Collected data:
=-=-=

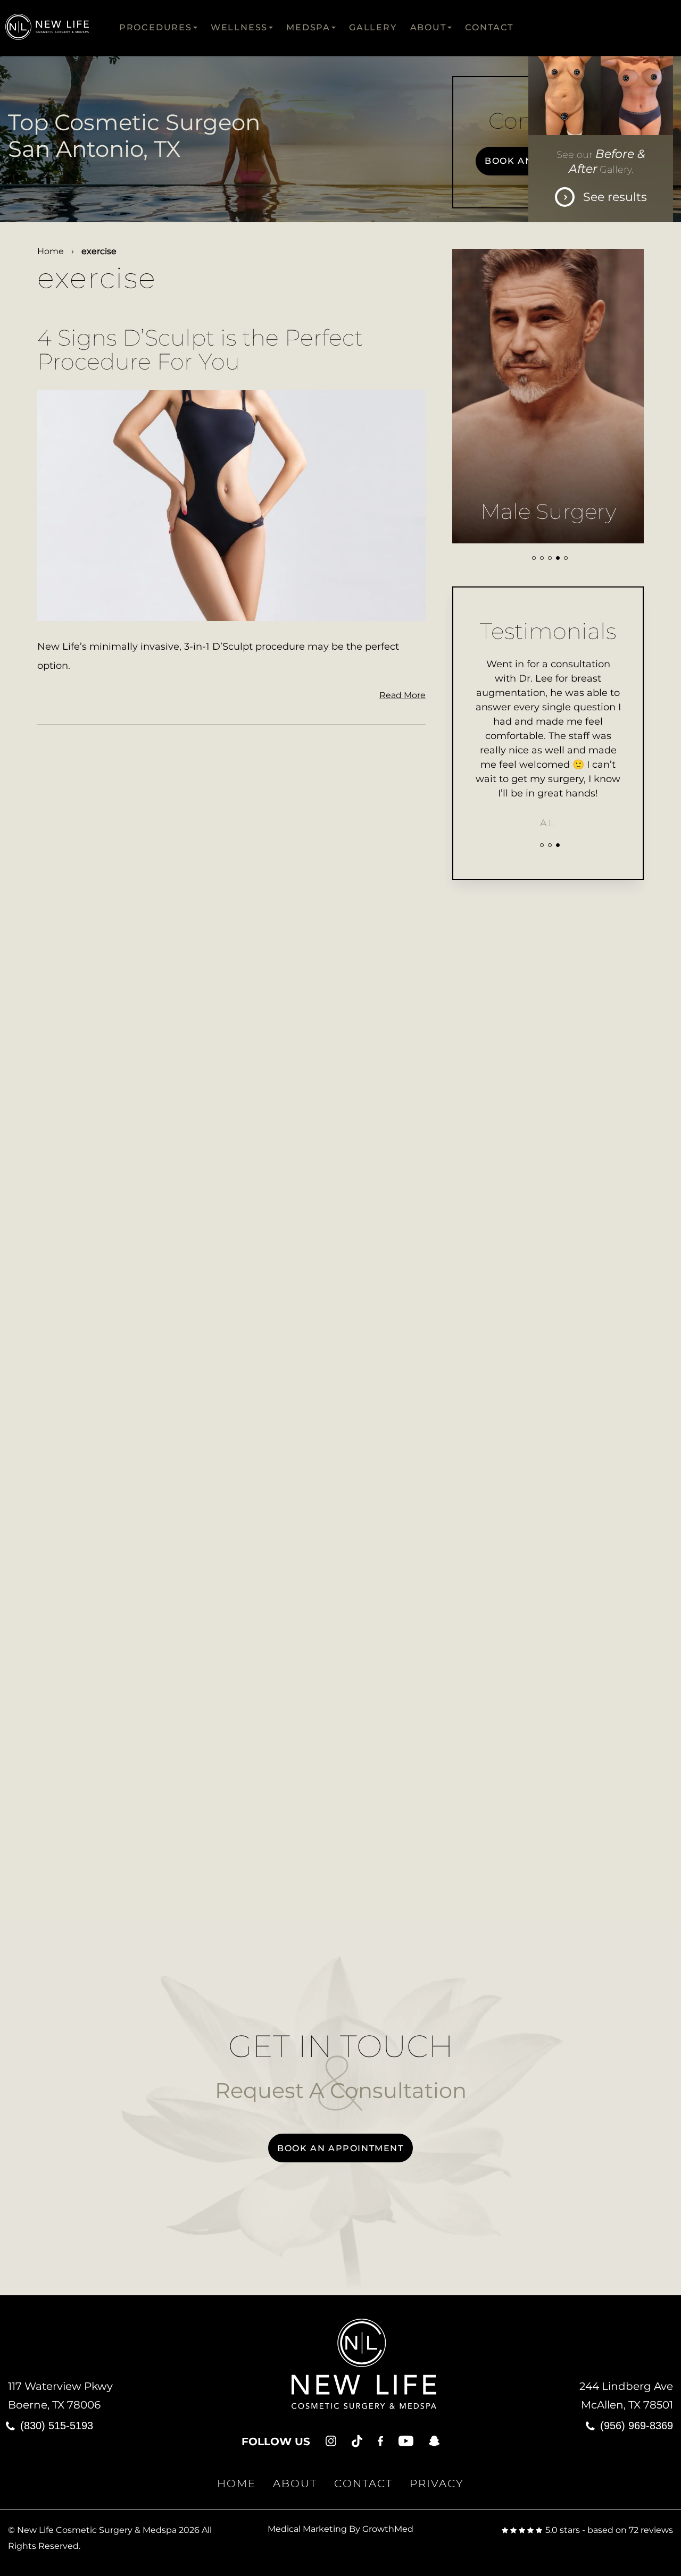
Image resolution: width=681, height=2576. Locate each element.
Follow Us (276, 2441)
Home (50, 251)
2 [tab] (542, 558)
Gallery (373, 27)
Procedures (155, 27)
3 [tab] (550, 558)
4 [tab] (558, 558)
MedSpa (308, 27)
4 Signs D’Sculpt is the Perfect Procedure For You (200, 349)
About (428, 27)
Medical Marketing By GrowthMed (340, 2529)
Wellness (239, 27)
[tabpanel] (548, 396)
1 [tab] (534, 558)
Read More (402, 695)
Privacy (437, 2483)
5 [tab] (566, 558)
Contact (489, 27)
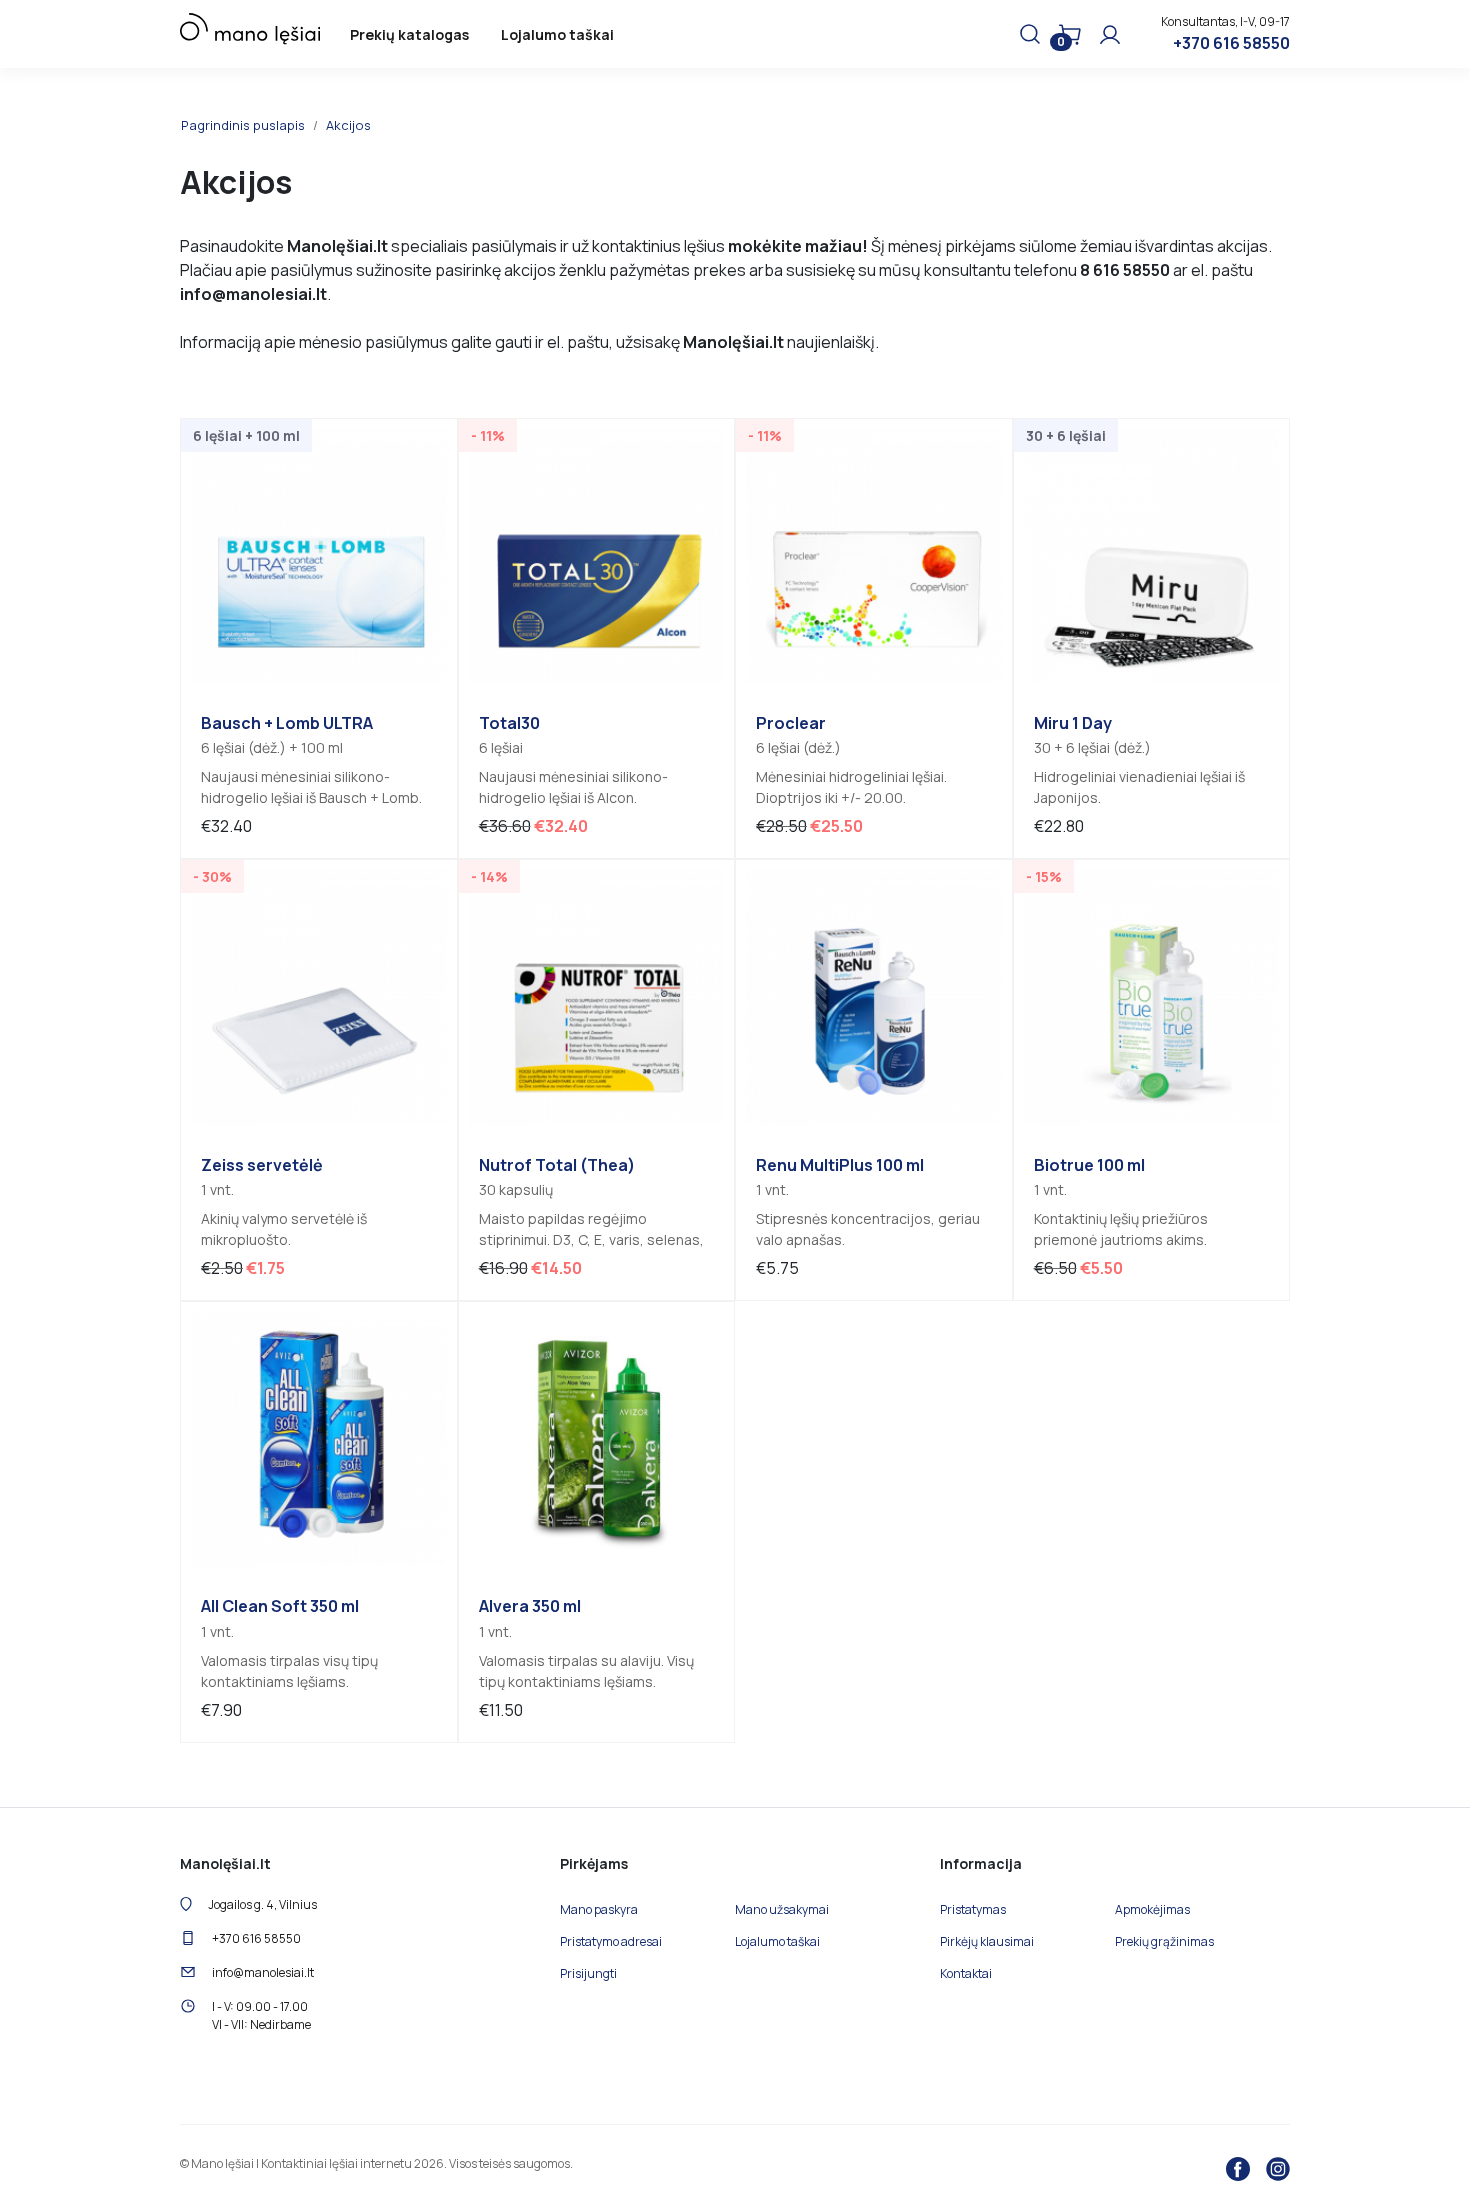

=-=-=

- _What this task involves_: All of the entries above must be reproduced exactly, and no image may be included.

- _Answer to the problem_:
Image resolution: width=681, height=2576. Locate each element.
Follow Us (276, 2441)
Home (50, 251)
2 [tab] (542, 558)
Gallery (373, 27)
Procedures (155, 27)
3 [tab] (550, 558)
4 [tab] (558, 558)
MedSpa (308, 27)
4 Signs D’Sculpt is the Perfect Procedure For You (200, 349)
About (428, 27)
Medical Marketing By GrowthMed (340, 2529)
Wellness (239, 27)
[tabpanel] (548, 396)
1 [tab] (534, 558)
Read More (402, 695)
Privacy (437, 2483)
5 [tab] (566, 558)
Contact (489, 27)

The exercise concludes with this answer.